[TASK DIRECTIONS] Copy each line of the material in which the word "computer" appears.

BEGIN DATA FOR THIS EXERCISE

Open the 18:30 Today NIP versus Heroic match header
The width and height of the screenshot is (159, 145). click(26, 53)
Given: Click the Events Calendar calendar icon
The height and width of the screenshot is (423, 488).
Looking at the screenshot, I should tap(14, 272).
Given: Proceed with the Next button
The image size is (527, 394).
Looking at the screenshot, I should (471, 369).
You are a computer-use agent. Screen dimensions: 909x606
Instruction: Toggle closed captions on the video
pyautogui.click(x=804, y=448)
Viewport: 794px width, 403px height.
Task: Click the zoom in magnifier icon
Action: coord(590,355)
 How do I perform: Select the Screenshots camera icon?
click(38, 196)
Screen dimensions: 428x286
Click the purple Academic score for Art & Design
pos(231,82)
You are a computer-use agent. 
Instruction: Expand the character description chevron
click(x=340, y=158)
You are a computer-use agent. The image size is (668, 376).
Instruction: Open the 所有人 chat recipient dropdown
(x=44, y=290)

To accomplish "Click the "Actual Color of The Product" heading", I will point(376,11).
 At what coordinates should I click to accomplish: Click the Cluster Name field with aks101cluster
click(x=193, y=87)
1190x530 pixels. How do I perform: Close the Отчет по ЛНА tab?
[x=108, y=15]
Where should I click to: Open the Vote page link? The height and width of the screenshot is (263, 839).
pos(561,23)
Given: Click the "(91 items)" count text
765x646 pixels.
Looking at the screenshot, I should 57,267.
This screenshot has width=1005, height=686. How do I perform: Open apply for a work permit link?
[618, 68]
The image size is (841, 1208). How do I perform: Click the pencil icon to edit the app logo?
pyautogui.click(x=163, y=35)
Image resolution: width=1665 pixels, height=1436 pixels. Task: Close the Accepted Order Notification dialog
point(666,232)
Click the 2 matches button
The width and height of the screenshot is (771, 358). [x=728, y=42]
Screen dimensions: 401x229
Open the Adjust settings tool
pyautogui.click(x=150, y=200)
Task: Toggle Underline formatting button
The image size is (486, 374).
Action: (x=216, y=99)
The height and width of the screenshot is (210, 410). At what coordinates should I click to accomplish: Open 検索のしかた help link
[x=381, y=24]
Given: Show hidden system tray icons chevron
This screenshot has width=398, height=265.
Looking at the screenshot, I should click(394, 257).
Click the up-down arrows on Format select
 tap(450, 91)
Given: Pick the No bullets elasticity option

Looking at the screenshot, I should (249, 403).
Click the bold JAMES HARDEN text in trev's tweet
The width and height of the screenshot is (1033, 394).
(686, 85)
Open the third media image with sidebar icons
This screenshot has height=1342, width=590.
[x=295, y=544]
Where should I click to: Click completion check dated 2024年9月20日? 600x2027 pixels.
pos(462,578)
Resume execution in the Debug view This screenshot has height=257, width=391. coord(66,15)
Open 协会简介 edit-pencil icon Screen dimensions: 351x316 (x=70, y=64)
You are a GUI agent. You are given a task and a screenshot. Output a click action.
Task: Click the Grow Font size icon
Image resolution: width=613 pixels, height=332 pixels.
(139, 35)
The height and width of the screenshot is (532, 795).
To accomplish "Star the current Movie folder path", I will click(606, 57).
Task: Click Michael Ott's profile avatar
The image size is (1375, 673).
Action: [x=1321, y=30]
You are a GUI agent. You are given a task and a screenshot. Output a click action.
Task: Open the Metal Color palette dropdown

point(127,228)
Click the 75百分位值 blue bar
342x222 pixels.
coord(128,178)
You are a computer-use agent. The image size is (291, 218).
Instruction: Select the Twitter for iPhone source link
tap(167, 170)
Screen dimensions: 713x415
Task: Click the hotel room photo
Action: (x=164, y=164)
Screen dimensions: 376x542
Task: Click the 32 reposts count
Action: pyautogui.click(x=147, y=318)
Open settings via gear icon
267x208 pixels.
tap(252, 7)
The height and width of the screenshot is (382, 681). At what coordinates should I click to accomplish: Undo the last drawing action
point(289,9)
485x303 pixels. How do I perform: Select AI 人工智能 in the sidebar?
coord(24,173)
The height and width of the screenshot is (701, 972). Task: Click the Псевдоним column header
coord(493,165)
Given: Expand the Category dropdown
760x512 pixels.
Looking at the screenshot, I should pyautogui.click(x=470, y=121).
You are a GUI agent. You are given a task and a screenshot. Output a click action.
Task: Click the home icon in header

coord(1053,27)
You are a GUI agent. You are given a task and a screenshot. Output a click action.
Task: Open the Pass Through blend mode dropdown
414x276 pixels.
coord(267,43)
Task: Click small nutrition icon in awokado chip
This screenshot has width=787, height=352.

END DATA FOR THIS EXERCISE

[PROBLEM SOLUTION]
You are a computer-use agent. Screen dimensions: 909x606
You are a computer-use agent. 
You are a computer-use agent. The image size is (668, 376).
You are a computer-use agent. The image size is (291, 218).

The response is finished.